Photo shows FGCU student playing saxophone
Lucas Smith and 50 other FGCU musicians will perform at the Kennedy Center in Washington, D.C.

“It’s a huge honor to be able to play where a lot of great musicians have played before,” the 18-year-old music education major says. “To have an opportunity like this while still this young is phenomenal. It’s a step into performing at a high level.”

On June 15, Smith and about 50 other student musicians will return to campus from summer break to rehearse before spending June 16-19 in the nation’s capital. Instructor Troy Jones and Visiting Professor Gary Green will conduct them in a program of classical and contemporary music.

“We are always excited for the opportunity to perform regardless of the venue. But, to do so at such a prestigious and important performance hall like the Kennedy Center with such talented and inspired young people makes this performance all the more special,” Jones says. “I am honored to be a part of the experience.”

The Wind Orchestra’s previous highest-profile performance was playing New York City’s Carnegie Hall in 2015.

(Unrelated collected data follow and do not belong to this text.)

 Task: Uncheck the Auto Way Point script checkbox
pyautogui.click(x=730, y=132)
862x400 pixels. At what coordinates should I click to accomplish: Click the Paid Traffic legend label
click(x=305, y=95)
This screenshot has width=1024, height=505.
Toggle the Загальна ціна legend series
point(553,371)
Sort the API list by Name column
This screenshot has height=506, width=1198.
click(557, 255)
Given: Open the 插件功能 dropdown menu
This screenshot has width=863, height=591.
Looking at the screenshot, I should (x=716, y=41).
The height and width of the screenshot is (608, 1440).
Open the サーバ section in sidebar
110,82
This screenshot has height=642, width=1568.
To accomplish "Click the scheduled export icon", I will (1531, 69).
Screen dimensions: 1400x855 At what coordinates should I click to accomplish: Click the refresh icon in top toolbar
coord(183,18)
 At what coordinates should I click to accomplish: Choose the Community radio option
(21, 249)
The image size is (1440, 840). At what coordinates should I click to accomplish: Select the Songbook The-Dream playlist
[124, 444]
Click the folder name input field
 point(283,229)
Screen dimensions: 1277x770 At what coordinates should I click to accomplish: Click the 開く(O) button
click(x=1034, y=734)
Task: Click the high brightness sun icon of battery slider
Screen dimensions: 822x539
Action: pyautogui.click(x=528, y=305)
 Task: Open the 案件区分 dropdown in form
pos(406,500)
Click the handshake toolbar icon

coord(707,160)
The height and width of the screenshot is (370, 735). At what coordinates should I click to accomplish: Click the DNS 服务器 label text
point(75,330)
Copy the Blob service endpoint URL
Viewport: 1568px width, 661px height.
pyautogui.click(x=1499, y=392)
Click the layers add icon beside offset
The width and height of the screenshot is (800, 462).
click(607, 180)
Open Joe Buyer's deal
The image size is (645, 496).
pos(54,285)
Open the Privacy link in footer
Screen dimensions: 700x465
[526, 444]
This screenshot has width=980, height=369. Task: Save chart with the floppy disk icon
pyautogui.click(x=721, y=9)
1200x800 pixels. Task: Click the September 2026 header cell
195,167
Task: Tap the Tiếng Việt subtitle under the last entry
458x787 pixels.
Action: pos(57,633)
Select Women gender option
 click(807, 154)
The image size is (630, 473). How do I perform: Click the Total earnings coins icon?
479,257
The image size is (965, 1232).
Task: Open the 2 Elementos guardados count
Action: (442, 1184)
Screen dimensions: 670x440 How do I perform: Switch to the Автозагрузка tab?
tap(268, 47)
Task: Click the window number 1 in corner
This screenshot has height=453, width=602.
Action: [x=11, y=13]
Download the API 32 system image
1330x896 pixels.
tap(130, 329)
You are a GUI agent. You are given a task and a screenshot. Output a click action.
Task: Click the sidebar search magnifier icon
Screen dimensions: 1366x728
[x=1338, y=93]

“It’s a fantastic educational opportunity and experience for students to perform on one of the premier stages in the United States,” says Cathy Albergo, director of FGCU’s Bower School of Music & the Arts. “Many of these students will go on to become school band directors taking groups on tours, so it shows them how to prepare and how to play at that level.”

Photo shows FGCU student playing trumpet
Anthony Claro plays trumpet in FGCU’s Wind Orchestra and other music ensembles.

That’s the career Anthony Claro, 20, of Naples has his heart set on when he graduates in about two years with his music education degree. He’s been studying trumpet since sixth grade and has been playing in FGCU’s Jazz Ensemble, Symphonic Band and Basketball Band in addition to Wind Orchestra since transferring last year from the University of South Florida. He’s also gaining valuable experience as the newly elected president of FGCU’s Kappa Kappa Psi chapter, a service and leadership recognition society for band members.

“This is all going to help me when I go to get a job,” Claro says. “I didn’t think I would ever play at a place like the Kennedy Center. I think it will help me with my confidence level. I’m really excited to play, especially with all of my peers. This trip is going to be a bonding moment that will make everyone who’s coming back next year a little bit closer. It’s a lot more than just a trip.”

Adding to the magnitude of the experience, the Wind Orchestra will introduce a Washington-area audience toRequiem Dances for Children,” a work inspired by the tragic mass shooting at Marjory Stoneman Douglas High School in February. James M. Stephenson composed the requiem on commission for the Bower School, and the orchestra performed its world premiere in April at Artis-Naples.

“It’s a beautiful piece — it pulls at your heart and shows what music can mean,” says Smith, who also plays in FGCU’s Saxophone Quartet, Symphonic Band, Jazz Ensemble and Basketball Band. “To work with a living composer and learn firsthand what he wants to convey is an amazing experience.”